> [Task material]
####

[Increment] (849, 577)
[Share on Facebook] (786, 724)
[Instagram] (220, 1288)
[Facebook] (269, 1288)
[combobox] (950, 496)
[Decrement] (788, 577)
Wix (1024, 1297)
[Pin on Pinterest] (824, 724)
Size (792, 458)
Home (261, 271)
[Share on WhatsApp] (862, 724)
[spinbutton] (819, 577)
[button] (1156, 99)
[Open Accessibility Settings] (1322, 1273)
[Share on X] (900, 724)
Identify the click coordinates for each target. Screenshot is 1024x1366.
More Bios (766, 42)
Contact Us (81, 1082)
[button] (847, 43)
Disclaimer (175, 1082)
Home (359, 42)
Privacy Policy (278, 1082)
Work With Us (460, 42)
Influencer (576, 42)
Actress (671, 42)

####

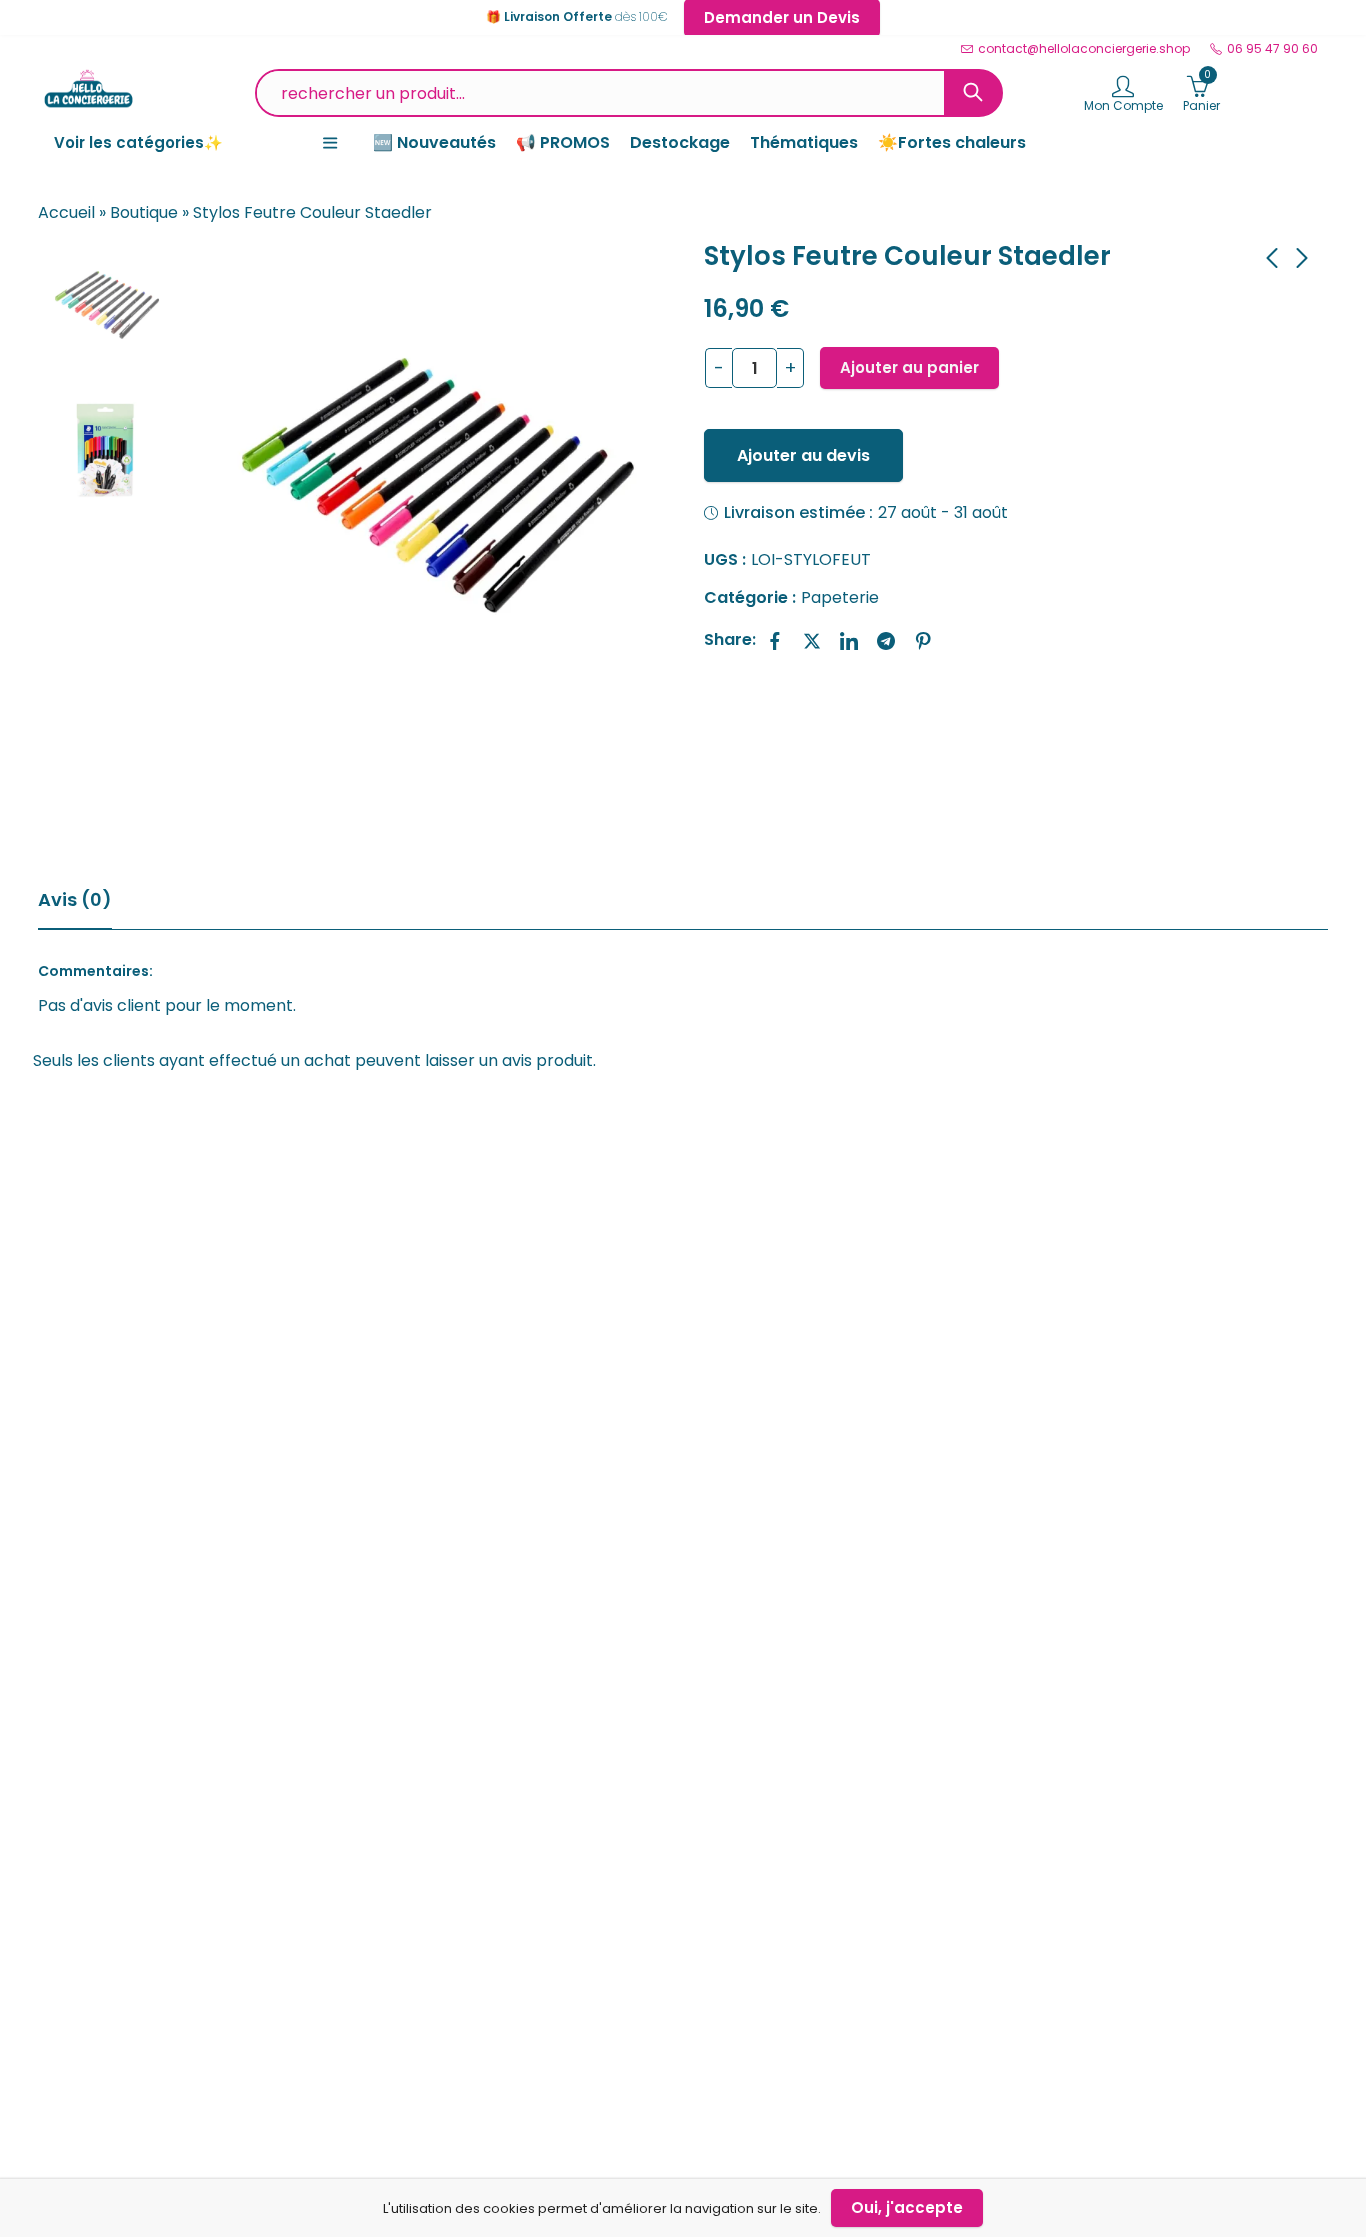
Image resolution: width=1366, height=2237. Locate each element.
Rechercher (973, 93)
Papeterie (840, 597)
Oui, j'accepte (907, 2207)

####

> [Activity]
Above are some records; copy exactly the lines from the one with "[Increment] (849, 577)" through the one with "[Share on X] (900, 724)", both included, and no others.

> [Result for this task]
[Increment] (849, 577)
[Share on Facebook] (786, 724)
[Instagram] (220, 1288)
[Facebook] (269, 1288)
[combobox] (950, 496)
[Decrement] (788, 577)
Wix (1024, 1297)
[Pin on Pinterest] (824, 724)
Size (792, 458)
Home (261, 271)
[Share on WhatsApp] (862, 724)
[spinbutton] (819, 577)
[button] (1156, 99)
[Open Accessibility Settings] (1322, 1273)
[Share on X] (900, 724)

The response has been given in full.